Episode #4 of the course “Incredible female leaders through history”


Born to a poor Jewish family in the Russian empire in 1898, Golda grew up to be the first female prime minister of the newly-established country of Israel. An experienced foreign minister and international diplomatic leader, Meir was integral in changing the face of international policy in the 20th century.

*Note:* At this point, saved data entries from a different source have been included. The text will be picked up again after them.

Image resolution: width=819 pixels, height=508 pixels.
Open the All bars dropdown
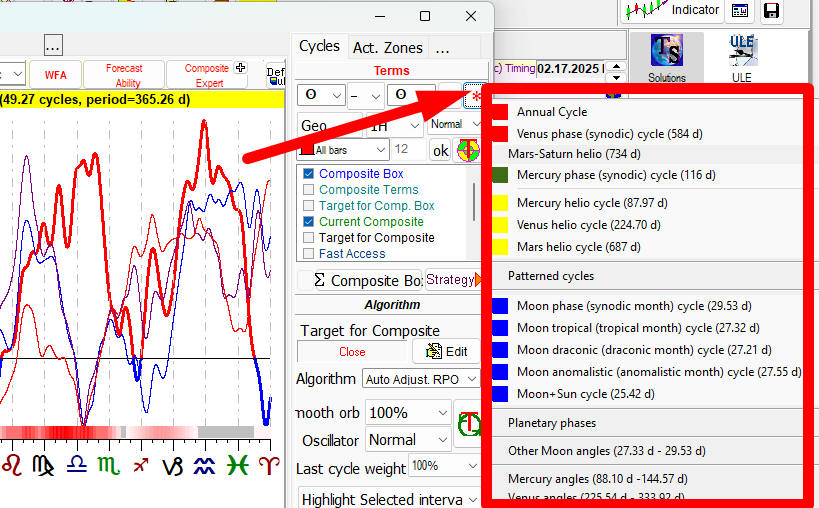[x=344, y=150]
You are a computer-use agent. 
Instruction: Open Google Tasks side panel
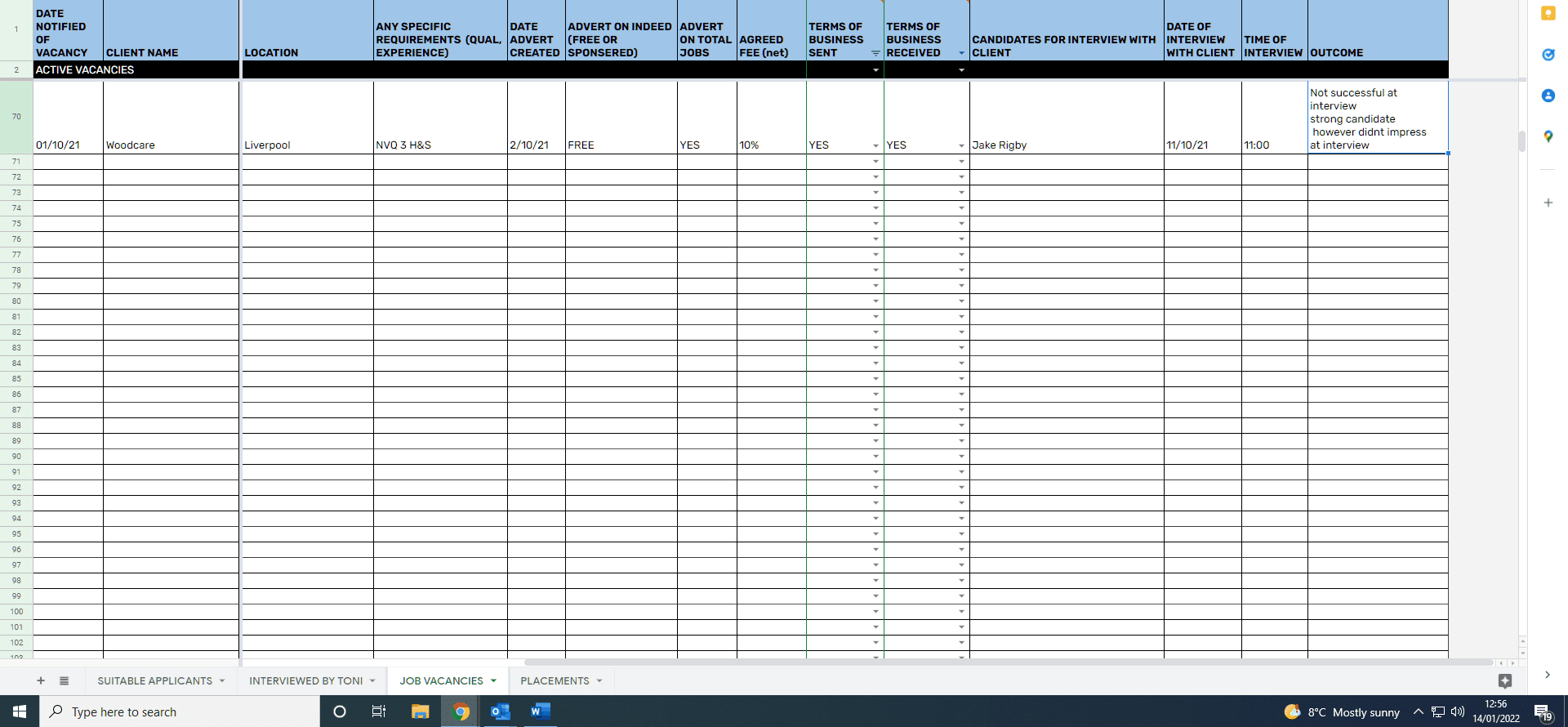(x=1548, y=55)
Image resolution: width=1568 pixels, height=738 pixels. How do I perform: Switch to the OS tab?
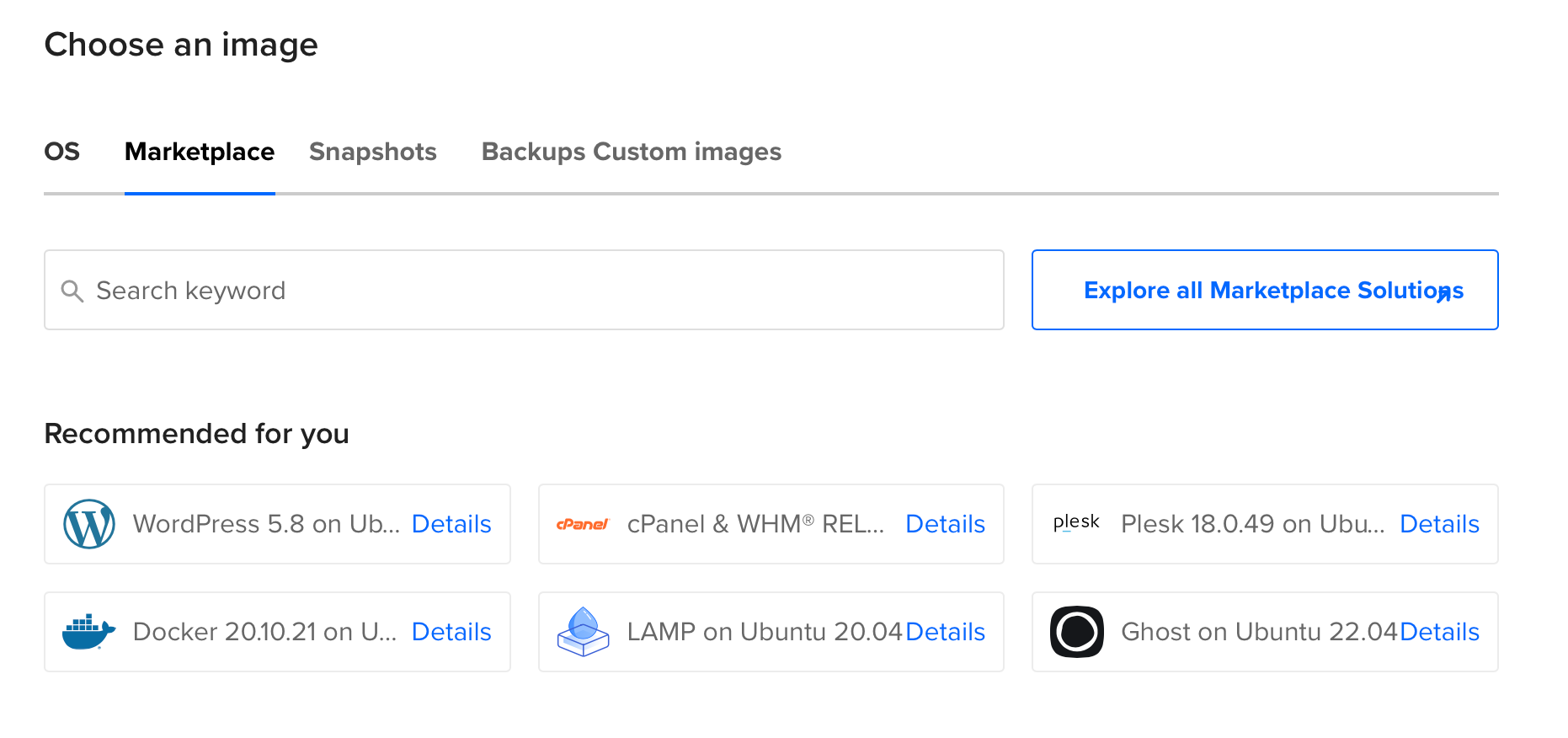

After moving to the US as a child, Meir graduated valedictorian from high school and studied Zionist principles as a teenager. She married in 1917, and afterward she and her husband Morris Meyerson moved to a commune in Palestine, where Meir was immediately recognized as a natural leader. She enjoyed the hard, simple farm life, working with her hands; it was a love that would endure her entire life. In 1928, she entered a career in politics in Jerusalem and quickly became an invaluable leader and diplomat.


4.2 Golda Meir


Throughout the 1930s, Meir was involved in Palestinian politics, serving as an observer at the important Evian Conference. She was involved in trade union, welfare, and immigration policy establishment and remained a Zionist political activist throughout the 1940s. Most famously, in 1946 she acted as political head of the Jewish Department while Moshe Sharett was imprisoned, which placed her in a position to negotiate important diplomacy between Palestine and Britain.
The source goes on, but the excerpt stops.